_Task 1_. Please retype the stretch from "All comments from" through "in that church..." in the faith testimony text, changing nothing.
_Task 2_. Extend the faith testimony text, not the lines, picking up right after its final sentence.

_Provided text_.
---+---
I can only close with my testimony that the Prophets do speak with God. God does have an eternal plan for you, even if many things may not pan out in this life. He loves you and this is the true church of God. I know it is true because he has truly lifted me up with his atonement. In several spots in my life, I was truly lost, discouraged, and confused. As I have grown up I struggled mightily with the trials and pains in my life and reconciling them with the commandments and dictates of God. As I now know God loves me and has never forsaken me. He has given me these trials to help me learn and grow.

I honestly will not try and speak to your experience, but I will say that at one point you knew the church was true. You knew God loved you and tried to help you; you knew one day you would live with him again. You knew that the church was true and the apostles spoke with God. I am truly sorry to hear about your experience of leaving the church because I know how much the church has blessed me throughout my life.

I hope you can see where I am coming from. I know that even though many times it can feel like the apostles of this church do not care about you I promise you they do and here your struggles. God hears your prayers and loves you. I only say these things because I can feel people hurting and I know that the antidote is God and he hears your prayers. I love you and am so grateful that you shared, I will read whatever you would like me to read to try and understand you. But I pray that you will do one thing for me. Offer a prayer to God right now today ask him if he knows you and your struggles and then read Ether 12:27. I hope this finds you well and I hope that I can learn to know and love you better. Thank you for reading this and may God bless you!



All comments from YouTube:

@theradioghost8440

I was raised Roman Catholic not Mormon but this hits so fucking close to home. I’m trans and bisexual and I hid it for so many years. There was so much shame. I left the church last year and never looked back but I have so much trauma and hurt from being in that church...
---+---
_Dataset entries_.
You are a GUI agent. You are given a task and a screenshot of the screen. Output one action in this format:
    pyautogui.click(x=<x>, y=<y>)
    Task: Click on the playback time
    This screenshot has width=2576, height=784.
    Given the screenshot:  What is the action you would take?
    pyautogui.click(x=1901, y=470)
---+---
_Answer area 1_.
All comments from YouTube:

@theradioghost8440

I was raised Roman Catholic not Mormon but this hits so fucking close to home. I’m trans and bisexual and I hid it for so many years. There was so much shame. I left the church last year and never looked back but I have so much trauma and hurt from being in that church...

_Answer area 2_.
@Annie-de7ph

I’m so glad you were able to get out! I was raised Mormon but I totally relate

@lilydayton5330

I remember hearing about this music video from my parents when I was still Mormon about how "disrespectful" and I agreed. Now, 5 years later I've left the church and I think this is beautiful. I will never fully understand what pain and shame that members of the LGBTQ who grew up in the church have experienced, but I can only imagine how hard it must be. People have every right to "disrespect" a religion that disrespects their very identity and makes them feel alienated.

@katego370

"People have every right to "disrespect" a religion that disrespects their very identity." THIS! Amen! I couldn't have said it better.

@sunnystreet4950

Absolutely! And not to mention, Glenn was a missionary himself. Dude put his life and soul into Mormonism. He’s allowed to do whatever he wants to a religion that did nothing but take from him and their members

@guidadiehl9176

@SunnyStreet No he's not.

@bellab3346

@@guidadiehl9176 Yes he is, being LGBT+ in the church is literally deadly, when leaders tell us we would be better off dead than being who we are. I hated myself so badly that suicide wasn't far off, if you don't know what we went through then shut the fuck up.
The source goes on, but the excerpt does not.